Analisis ini saya baca di artikel yang diterbitkan Rappler berjudul Proxy wars? Indonesia’s generals invest a shadowy new threat.

Gatot antusias dengan pertanyaan saya.  Kami sempat berbicara lewat telepon, mengenai isu proxy wars ini, sebelum akhirnya berjanji untuk bertemu Senin, 13 April 2015, di kantornya di Markas Besar Angkatan Darat, di Kawasan Jl Veteran, Jakarta Pusat. 

Siang tadi saya ditemani jurnalis Rappler, Febriana Firdaus, mewawancarai Jenderal Gatot, lulusan Akademi Militer Angkatan 1982, yang diangkat menjadi KSAD oleh Presiden Susilo Bambang Yudhoyono, 16 hari sesudah Pemilu Presiden 9 Juli 2014.  Sebelumnya Gatot menjabat Panglima Komando Strategis TNI AD.

Dari ketertarikan personal sampai diskusi keliling kampus

“Awalnya, adalah ketertarikan personal saya, terhadap berbagai hasil riset.  Baik itu soal energi maupun pangan.  Ini dua komoditas yang paling penting dan menjadi rebutan dunia, yang populasi penduduknya kian bertambah secara cepat,” ujar Gatot.  

Dalam sebuah kesempatan berbicara dengan mahasiswa di Universitas Indonesia (UI) awal tahun lalu, saat masih menjabat Pangkostrad, Gatot mengaku melemparkan pertanyaan kepada ribuan mahasiswa yang hadir.  “Jika saat ini kalian jadi presiden, pemimpin, dengan tantangan yang ada termasuk krisis pangan dan energi, dan melihat apa yang kita alami saat ini, apa yang kalian lakukan?”

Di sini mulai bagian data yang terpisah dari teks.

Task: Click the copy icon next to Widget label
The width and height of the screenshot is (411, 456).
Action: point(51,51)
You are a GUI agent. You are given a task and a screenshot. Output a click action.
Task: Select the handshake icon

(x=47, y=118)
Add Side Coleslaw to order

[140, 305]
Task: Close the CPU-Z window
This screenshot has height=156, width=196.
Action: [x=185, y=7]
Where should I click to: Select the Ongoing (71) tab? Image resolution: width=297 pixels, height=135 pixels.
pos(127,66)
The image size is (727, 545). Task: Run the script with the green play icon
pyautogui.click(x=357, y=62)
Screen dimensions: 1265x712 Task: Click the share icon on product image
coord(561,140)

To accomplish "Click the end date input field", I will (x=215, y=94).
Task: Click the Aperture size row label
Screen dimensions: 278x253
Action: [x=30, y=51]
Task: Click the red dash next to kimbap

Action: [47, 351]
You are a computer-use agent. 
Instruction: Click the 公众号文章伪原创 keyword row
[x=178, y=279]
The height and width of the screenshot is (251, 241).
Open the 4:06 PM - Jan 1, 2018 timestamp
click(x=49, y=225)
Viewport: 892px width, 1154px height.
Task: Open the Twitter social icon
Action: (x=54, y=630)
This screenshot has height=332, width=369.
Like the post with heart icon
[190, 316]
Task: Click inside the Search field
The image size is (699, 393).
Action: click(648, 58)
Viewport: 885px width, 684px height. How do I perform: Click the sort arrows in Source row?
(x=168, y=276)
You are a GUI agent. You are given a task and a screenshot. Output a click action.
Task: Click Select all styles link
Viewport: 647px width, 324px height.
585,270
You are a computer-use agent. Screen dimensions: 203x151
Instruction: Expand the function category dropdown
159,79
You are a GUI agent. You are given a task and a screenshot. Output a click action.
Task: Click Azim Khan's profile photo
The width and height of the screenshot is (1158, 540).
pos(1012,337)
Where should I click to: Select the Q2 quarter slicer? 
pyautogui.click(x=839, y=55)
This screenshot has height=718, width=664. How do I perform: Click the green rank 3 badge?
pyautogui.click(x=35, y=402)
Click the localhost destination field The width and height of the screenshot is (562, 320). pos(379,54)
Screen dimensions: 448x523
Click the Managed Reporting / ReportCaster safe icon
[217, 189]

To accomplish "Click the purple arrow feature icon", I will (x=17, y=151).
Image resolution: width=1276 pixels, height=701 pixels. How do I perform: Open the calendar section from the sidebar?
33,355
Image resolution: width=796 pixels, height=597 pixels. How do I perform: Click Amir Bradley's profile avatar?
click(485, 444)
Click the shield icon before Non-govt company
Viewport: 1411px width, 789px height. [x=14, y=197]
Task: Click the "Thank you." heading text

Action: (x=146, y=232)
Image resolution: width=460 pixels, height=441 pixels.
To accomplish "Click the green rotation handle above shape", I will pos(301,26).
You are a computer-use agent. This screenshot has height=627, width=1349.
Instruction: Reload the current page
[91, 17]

Mahasiswa (dan tentunya mahasiswi) memberikan beberapa jawaban.  Diantaranya kekuatiran bermainnya kepentingan terkait dengan penguasaan sumber daya alam, termasuk energi.  Penguasaan pangan.  “Bahkan ada yang bilang, konflik antara KPK dan Polri, adalah bagian dari upaya mengganggu stabilitas.  Ada yang memainkan.  Kita lantas bicara soal proxy wars,” kata Gatot. 

Sambutan hangat dari peserta diskusi di UI, April 2014, membuat Gatot bersemangat menerima undangan berdiskusi dengan mahasiswa di kampus lainnya. Dia berkeliling dari kampus ke kampus di Jawa, Sulawesi, sampai Papua. Mendiskusikan soal ancaman proxy wars masa kini.

Di Aula Barat Institut Teknologi Bandung, pada tanggal 30 April 2014, Pangkostrad Letjen TNI Gatot Nurmantyo memberikan kuliah umum bertema “Peran Pemuda dalam Menghadapi Proxy Wars”.  Gatot mengingatkan proxy war bisa memanfaatkan semua komponen sebagai pintu masuknya. 

Apa itu proxy war? 

Proxy war adalah kekuatan besar yang memainkan perannya secara tidak langsung melalui pihak ketiga.  Di kesempatan lain Gatot menyebutkan proxy wars adalah perang antara dua kekuatan dengan menggunakan pemain pengganti.

“Melalui perang proxy, tidak dapat dikenali dengan jelas siapa kawan dan siapa lawan karena musuh mengendalikan dari jauh,” kata dia. 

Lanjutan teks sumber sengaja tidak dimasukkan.